Hauck has also described the moment slightly differently in other interviews — saying the name came up at breakfast, when his grandfather mentioned needing to help her — but the spark was the same either way. A grandmother’s name, overhead by a teenager, became the identity of a band that would go on to win a Grammy.
Gretna herself wasn’t formally asked. She found out after the fact, took it in stride, and eventually met the boys at a show at Frankenmuth’s Fischer Hall in early 2013 — after fielding calls from confused neighbors who’d spotted “Greta Van Fleet” on the marquee wondering if she’d somehow joined a rock band without telling anyone.
“If I am, I missed rehearsals,” she told them.
She and her husband headed over, got the full story from the young rockers, and stayed for the show. She never once tried to stop them.
“I think they checked out my background to make sure I wasn’t on the Ten Most Wanted list or something, and they went ahead with it,” she joked to MLive in 2019, ahead of the band’s Saturday Night Live appearance. “But later, when I met the boys, I said, ‘That’s OK.’ But, no, they did not approach me to begin with.”
‘The Boys Know That’ — Gretna’s Honest Take on the Music
Gretna Van Fleet was gracious about the whole thing, but she was also refreshingly honest. The thunderous, Zeppelin-esque crunch that made Greta Van Fleet famous? Not exactly her thing.
“It’s not my favorite music, and the boys know that,” she said. “But I think they’re very talented, and I support them.”
Her favorite GVF song was “Flower Power” — one of the band’s more melodic, less skull-rattling moments. “There’s a couple others that I like, but that’s not really my style,” she said. “It’s not my era that they’re making popular come back.”
Her own musical tastes ran toward classical and old pop standards. But she was genuinely tickled by the local boys and by the strange, lovely celebrity that came with sharing a name with them.
“Every day, out in town, somebody will stop me,” she said. “People are so excited to meet me.”
Sam Kiszka put it simply in 2018: “She gave us the go-ahead.

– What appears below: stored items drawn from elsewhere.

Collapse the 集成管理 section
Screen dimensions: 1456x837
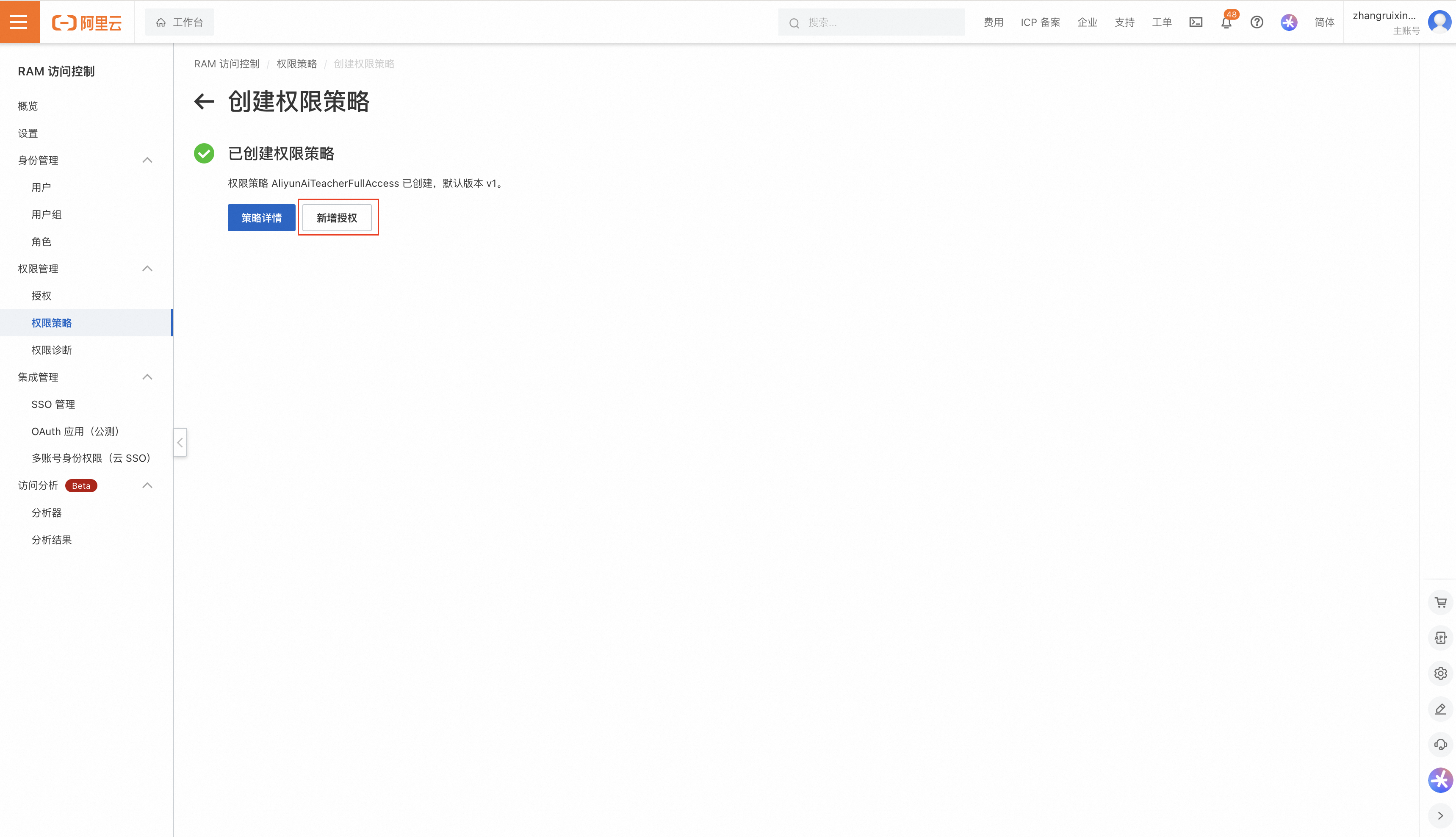(147, 377)

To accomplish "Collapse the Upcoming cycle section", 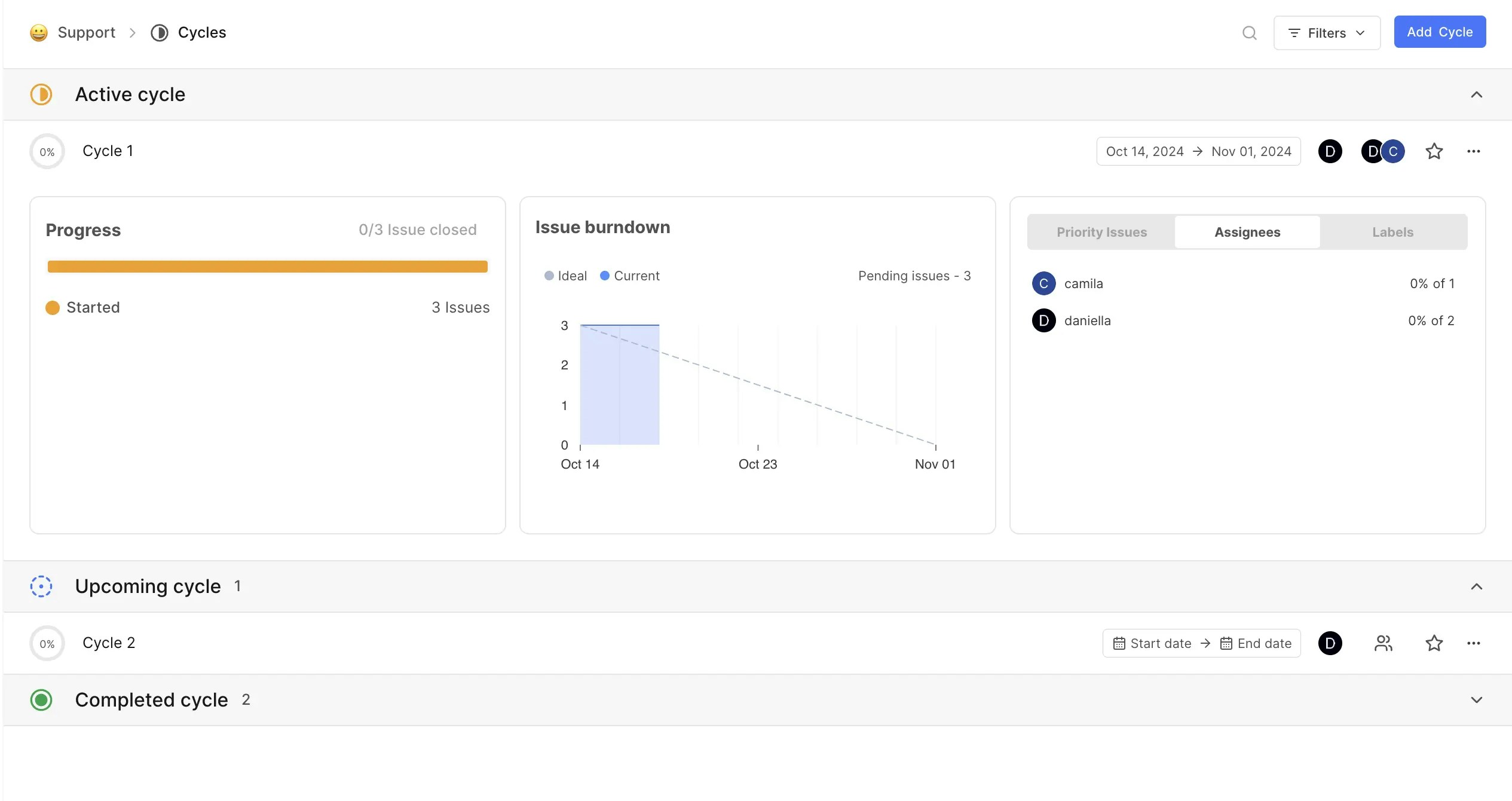I will [x=1476, y=586].
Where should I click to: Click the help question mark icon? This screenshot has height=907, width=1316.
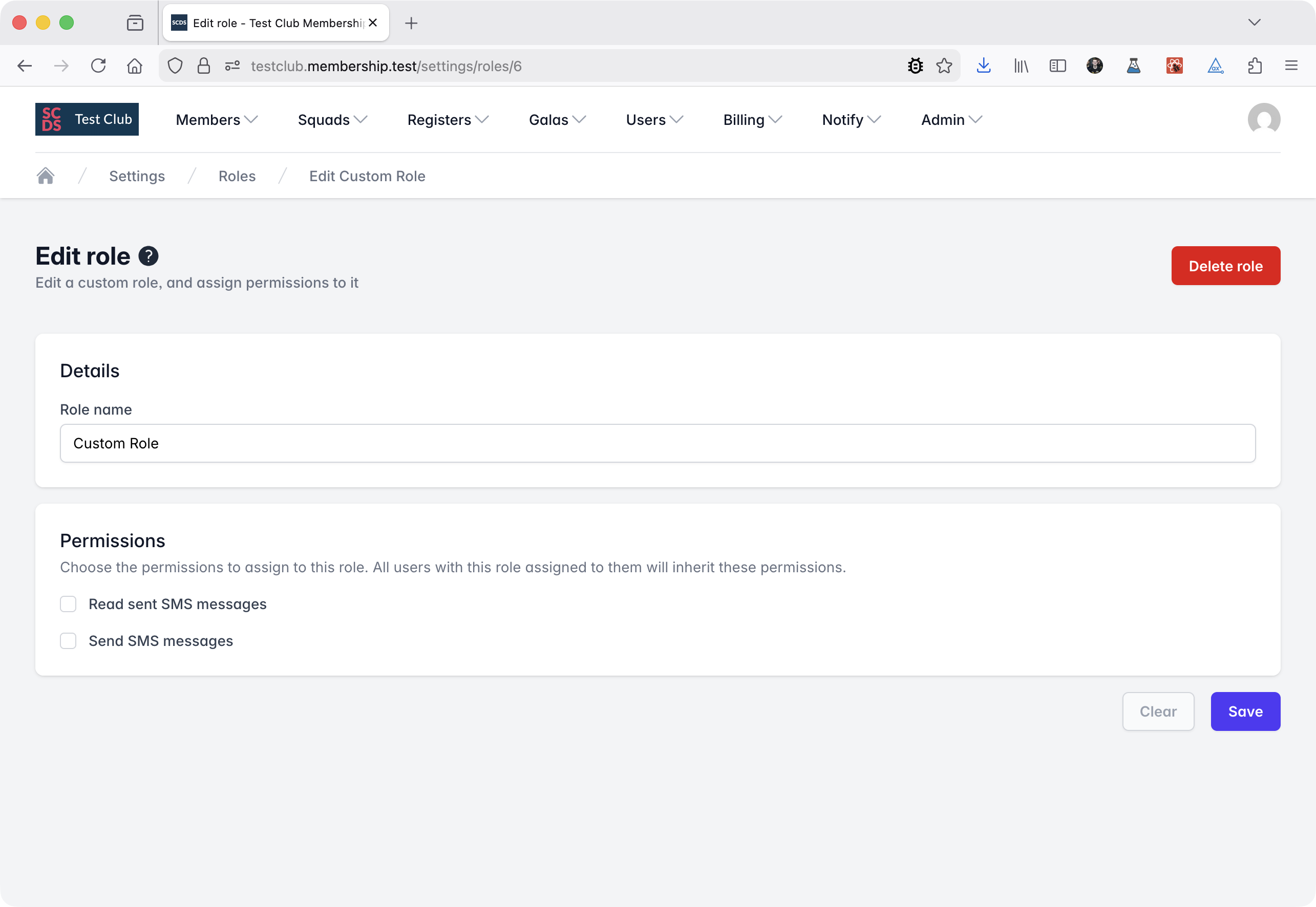(148, 256)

Ever since, she’s been living the rock-star life too.”
A Musician in Her Own Right
What often got overlooked in the band name story was that Gretna Van Fleet was a serious musician herself. Born Gretna Sanford in Branch County — her first name taken from a 19th-century children’s book — she grew up to play an almost absurd range of instruments: drums, tuba, coronet, saxophone, standup bass, violin, dulcimer, psaltery, organ, piano. In her 20s, she and her brothers formed a dance band called the Allenaires. Later, she played violin in the Holy Jeans, her church bluegrass band.
So when “Greta Van Fleet” started appearing on local marquees, there was genuine confusion — and a certain irony. The woman whose name was now synonymous with searing rock guitar had spent decades quietly playing bluegrass at church and classical pieces at home.
“I couldn’t figure out how there was someone else with a name so close to mine,” she said of those early days.
The band, for their part, went on to win the 2019 Grammy for Best Rock Album for From the Fires, score five No. 1 hits on the Mainstream Rock Airplay charts, and earn a Best Album nomination at the 2024 Grammys for Starcatcher. They recently announced a return to action after a two-year break.
Gretna Van Fleet is survived by her four daughters and the extended family she built over nearly a century of living. Visitation is set for May 26 at Cederberg Funeral Home in Frankenmuth, with a funeral service on May 27 at Frankenmuth United Methodist Church — the same church where she sang in the choir and helped found the Bag Ladies.
A fan page summed it up simply: “Before the music and the crowds, the name belonged to Gretna Van Fleet. The woman who unknowingly inspired a piece of rock history. Rest easy, Gretna.”